**EXERCISE GOAL:** Lines with "page": please show every one of them from the listing below.

━━ RECORDED DATA

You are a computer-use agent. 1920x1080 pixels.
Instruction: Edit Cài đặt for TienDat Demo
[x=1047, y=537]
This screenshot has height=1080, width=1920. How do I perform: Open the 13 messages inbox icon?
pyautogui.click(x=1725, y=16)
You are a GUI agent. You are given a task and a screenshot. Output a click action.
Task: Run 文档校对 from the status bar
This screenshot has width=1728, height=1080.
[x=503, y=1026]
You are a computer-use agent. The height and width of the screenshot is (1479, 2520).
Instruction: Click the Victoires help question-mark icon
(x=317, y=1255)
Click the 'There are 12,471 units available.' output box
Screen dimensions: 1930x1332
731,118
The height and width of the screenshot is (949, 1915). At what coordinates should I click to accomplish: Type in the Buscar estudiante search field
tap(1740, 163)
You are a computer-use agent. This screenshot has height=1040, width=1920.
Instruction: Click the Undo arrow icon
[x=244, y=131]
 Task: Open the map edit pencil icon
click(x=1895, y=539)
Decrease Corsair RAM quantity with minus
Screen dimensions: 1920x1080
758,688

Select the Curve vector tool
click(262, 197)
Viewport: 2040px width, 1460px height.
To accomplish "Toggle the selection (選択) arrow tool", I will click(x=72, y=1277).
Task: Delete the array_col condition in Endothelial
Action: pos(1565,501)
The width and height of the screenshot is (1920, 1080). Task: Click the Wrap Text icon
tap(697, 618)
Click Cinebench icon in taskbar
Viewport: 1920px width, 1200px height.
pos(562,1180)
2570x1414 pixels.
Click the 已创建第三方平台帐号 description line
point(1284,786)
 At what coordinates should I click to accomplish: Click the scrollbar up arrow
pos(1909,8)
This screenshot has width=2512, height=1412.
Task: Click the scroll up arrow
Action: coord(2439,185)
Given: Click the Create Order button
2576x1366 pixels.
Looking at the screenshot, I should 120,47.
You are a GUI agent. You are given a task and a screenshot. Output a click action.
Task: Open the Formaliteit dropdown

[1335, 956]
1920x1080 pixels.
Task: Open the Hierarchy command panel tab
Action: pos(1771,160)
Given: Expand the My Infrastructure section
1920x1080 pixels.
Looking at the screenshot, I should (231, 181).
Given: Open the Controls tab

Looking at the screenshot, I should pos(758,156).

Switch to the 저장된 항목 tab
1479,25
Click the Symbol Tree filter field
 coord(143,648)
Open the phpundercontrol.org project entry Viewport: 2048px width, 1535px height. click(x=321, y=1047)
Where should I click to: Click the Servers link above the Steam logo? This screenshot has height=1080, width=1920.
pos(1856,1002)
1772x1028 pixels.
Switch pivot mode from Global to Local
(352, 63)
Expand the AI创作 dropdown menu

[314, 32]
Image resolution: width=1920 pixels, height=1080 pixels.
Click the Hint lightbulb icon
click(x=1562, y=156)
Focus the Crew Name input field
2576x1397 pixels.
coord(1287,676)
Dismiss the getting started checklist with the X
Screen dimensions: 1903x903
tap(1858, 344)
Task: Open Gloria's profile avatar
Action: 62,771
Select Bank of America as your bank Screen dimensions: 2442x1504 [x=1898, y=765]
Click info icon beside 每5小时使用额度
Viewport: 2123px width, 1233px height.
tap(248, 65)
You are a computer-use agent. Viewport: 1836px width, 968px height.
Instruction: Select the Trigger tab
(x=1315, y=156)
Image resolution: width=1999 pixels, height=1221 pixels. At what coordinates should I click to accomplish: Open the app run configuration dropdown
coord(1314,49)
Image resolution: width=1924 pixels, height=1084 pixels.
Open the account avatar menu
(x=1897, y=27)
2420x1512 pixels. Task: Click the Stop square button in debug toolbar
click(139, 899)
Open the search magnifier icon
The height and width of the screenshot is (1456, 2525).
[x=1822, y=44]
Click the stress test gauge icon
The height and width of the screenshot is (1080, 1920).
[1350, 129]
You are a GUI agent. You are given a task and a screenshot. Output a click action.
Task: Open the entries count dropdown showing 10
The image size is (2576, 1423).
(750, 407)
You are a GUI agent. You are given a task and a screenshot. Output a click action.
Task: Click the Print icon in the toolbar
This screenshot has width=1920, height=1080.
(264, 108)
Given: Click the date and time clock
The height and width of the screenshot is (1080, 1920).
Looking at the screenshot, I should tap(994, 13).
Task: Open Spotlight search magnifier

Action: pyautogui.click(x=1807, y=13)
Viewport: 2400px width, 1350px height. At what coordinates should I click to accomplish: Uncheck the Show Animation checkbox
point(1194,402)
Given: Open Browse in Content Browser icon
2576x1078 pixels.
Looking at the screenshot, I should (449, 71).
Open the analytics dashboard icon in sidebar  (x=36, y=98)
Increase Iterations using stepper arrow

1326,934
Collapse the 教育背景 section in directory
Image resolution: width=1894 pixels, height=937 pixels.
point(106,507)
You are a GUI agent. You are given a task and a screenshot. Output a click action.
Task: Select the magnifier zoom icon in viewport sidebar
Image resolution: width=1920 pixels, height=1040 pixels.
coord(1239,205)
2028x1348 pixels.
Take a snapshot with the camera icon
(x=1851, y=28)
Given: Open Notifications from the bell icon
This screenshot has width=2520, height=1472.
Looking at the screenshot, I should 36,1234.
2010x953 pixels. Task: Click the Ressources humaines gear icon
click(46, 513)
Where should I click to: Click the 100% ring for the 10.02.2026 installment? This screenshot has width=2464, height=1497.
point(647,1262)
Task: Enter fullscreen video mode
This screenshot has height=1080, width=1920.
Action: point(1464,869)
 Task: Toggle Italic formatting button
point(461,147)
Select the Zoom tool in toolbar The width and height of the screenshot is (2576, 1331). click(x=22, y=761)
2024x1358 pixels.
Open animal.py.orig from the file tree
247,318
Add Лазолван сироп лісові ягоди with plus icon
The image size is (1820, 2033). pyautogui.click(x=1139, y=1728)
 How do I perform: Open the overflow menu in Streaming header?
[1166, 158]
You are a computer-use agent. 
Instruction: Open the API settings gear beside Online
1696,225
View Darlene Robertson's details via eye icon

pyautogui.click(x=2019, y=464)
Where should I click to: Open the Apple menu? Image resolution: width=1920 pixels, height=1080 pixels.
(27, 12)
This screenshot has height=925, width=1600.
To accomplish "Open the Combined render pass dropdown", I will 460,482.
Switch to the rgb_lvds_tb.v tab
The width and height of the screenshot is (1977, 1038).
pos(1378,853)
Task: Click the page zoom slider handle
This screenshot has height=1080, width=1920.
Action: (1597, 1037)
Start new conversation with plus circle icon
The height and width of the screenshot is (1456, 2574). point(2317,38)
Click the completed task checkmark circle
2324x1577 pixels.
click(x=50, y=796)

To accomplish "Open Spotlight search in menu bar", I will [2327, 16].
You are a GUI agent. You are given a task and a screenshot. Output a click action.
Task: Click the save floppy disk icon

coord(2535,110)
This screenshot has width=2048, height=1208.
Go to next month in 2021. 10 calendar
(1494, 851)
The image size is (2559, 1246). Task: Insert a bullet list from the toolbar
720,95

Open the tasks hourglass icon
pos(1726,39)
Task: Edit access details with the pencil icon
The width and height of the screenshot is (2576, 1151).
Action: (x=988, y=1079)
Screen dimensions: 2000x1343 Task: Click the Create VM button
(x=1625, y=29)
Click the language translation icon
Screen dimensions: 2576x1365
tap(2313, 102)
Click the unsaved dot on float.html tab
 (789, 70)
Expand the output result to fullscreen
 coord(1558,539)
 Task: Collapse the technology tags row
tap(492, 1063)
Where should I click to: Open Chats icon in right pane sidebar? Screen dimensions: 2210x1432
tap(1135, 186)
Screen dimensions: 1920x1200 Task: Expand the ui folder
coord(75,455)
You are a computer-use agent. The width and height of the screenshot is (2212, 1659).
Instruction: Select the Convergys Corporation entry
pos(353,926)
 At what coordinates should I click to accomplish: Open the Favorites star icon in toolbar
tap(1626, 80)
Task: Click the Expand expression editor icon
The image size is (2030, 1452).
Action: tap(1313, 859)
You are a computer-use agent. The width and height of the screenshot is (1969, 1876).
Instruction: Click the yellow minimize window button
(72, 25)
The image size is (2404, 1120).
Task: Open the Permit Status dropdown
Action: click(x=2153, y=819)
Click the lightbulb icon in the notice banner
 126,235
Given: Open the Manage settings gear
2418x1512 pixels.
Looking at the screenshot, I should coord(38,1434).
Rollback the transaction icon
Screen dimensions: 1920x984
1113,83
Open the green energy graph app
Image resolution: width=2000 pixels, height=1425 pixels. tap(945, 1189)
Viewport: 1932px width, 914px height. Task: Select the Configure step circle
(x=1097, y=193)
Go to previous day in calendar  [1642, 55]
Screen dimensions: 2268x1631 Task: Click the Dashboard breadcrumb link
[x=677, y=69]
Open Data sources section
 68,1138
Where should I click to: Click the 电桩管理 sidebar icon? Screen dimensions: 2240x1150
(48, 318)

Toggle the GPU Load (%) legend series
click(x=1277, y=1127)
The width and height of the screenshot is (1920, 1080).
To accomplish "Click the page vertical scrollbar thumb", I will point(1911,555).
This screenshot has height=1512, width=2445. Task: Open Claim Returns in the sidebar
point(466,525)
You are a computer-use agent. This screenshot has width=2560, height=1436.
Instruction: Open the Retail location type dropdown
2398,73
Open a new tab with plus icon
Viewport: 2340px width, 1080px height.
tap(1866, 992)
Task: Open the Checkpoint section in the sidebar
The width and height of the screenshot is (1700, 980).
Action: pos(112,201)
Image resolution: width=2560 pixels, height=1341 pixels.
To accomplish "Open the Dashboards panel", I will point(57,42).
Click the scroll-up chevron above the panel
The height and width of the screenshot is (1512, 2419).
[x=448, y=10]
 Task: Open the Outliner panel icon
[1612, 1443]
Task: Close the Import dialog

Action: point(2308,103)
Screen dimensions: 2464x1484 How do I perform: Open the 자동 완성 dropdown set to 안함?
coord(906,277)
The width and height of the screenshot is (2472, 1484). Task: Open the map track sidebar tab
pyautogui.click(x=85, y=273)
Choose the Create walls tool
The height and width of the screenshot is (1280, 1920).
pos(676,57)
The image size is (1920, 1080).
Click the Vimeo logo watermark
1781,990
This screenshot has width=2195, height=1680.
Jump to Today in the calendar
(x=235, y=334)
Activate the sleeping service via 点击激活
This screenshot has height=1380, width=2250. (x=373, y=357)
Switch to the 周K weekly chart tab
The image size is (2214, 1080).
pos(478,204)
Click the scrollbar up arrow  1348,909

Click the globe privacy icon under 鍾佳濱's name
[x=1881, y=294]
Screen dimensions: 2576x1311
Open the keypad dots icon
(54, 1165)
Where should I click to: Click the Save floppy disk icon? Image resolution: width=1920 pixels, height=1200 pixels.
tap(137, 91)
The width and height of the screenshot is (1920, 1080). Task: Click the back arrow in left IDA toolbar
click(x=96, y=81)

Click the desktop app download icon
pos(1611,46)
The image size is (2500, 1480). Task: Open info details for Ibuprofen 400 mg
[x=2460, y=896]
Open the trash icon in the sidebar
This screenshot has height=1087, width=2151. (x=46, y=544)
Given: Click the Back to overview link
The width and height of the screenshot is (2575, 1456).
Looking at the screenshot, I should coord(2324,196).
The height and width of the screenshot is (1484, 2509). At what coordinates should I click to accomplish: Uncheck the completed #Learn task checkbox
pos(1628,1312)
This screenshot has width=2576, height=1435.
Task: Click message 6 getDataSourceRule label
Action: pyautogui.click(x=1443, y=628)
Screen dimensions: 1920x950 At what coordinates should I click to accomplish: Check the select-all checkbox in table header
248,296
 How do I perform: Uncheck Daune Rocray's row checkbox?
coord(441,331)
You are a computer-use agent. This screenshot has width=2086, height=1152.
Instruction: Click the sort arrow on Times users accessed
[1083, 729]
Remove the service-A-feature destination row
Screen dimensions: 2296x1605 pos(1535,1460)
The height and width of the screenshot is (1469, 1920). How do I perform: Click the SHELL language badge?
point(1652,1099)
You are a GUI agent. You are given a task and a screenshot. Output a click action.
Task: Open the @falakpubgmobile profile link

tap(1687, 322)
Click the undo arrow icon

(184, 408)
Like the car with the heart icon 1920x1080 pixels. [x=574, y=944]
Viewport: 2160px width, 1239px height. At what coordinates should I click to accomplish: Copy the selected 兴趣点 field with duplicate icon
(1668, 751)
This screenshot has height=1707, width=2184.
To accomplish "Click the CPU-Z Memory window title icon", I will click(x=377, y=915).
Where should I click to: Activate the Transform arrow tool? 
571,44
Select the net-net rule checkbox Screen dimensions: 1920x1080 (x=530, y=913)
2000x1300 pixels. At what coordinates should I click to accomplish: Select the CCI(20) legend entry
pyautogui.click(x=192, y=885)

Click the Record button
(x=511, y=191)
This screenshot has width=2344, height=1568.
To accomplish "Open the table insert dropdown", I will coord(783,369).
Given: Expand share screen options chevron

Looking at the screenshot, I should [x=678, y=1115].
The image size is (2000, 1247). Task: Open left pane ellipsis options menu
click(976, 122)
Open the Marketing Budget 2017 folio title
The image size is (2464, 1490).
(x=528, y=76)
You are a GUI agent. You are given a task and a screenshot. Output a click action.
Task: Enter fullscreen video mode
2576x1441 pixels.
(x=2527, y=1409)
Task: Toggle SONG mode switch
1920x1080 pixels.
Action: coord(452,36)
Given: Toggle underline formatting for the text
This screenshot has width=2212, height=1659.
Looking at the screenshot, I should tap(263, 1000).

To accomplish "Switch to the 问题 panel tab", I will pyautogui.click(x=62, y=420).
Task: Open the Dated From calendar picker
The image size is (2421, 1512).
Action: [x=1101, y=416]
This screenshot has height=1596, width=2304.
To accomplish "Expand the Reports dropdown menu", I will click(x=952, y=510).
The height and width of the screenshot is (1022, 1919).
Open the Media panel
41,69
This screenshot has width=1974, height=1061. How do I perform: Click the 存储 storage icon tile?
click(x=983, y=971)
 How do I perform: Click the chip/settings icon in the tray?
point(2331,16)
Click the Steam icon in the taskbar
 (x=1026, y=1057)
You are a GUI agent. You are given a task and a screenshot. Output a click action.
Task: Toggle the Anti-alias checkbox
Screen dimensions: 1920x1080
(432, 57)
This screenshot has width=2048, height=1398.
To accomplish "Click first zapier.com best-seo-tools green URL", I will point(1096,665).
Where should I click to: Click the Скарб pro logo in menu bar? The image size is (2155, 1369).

━━━━

**EXERCISE RESPONSE:**
Task: Click the page zoom slider handle
To accomplish "Click the page vertical scrollbar thumb", I will point(1911,555).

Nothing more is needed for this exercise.